BEGIN Source document

Bottom Line: We have found that all-trans retinoic acid (RA), which usually downregulates MMPs, strongly induces collagenase-3 expression in cultures of embryonic metatarsal cartilage rudiments and in chondrocytic cells.These effects are attenuated in metatarsal rudiments in which RA induces the invasion of perichondrial osteogenic cells from the perichondrium into the cartilage rudiment.RA treatment also resulted in the upregulation of Cbfa1, a transcription factor responsible for collagenase-3 and osteocalcin induction in osteoblastic cells.

View Article: PubMed Central - PubMed

Affiliation: Departamento de Bioquímica y Biología Molecular, Facultad de Medicina, Instituto Universitario de Oncología, Universidad de Oviedo, 33006 Oviedo, Spain.

ABSTRACT
Tissue-remodeling processes are largely mediated by members of the matrix metalloproteinase (MMP) family of endopeptidases whose expression is strictly controlled both spatially and temporally. In this article, we have examined the molecular mechanisms that could contribute to modulate the expression of MMPs like collagenase-3 and MT1-MMP during bone formation. We have found that all-trans retinoic acid (RA), which usually downregulates MMPs, strongly induces collagenase-3 expression in cultures of embryonic metatarsal cartilage rudiments and in chondrocytic cells. This effect is dose and time dependent, requires the de novo synthesis of proteins, and is mediated by RAR-RXR heterodimers. Analysis of the signal transduction mechanisms underlying the upregulating effect of RA on collagenase-3 expression demonstrated that this factor acts through a signaling pathway involving p38 mitogen-activated protein kinase. RA treatment of chondrocytic cells also induces the production of MT1-MMP, a membrane-bound metalloproteinase essential for skeletal formation, which participates in a proteolytic cascade with collagenase-3. The production of these MMPs is concomitant with the development of an RA-induced differentiation program characterized by formation of a mineralized bone matrix, downregulation of chondrocyte markers like type II collagen, and upregulation of osteoblastic markers such as osteocalcin. These effects are attenuated in metatarsal rudiments in which RA induces the invasion of perichondrial osteogenic cells from the perichondrium into the cartilage rudiment. RA treatment also resulted in the upregulation of Cbfa1, a transcription factor responsible for collagenase-3 and osteocalcin induction in osteoblastic cells. The dynamics of Cbfa1, MMPs, and osteocalcin expression is consistent with the fact that these genes could be part of a regulatory cascade initiated by RA and leading to the induction of Cbfa1, which in turn would upregulate the expression of some of their target genes like collagenase-3 and osteocalcin.

END Source document
BEGIN Data

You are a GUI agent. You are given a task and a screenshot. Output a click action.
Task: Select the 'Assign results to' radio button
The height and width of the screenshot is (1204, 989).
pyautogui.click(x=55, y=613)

END Data

• [Work required]:
List every feature that the abstract on retinoic acid and matrix metalloproteinases in bone formation says characterizes the RA-induced differentiation program.

• [Expected answer]:
- Formation of a mineralized bone matrix
- Downregulation of chondrocyte markers like type II collagen
- Upregulation of osteoblastic markers such as osteocalcin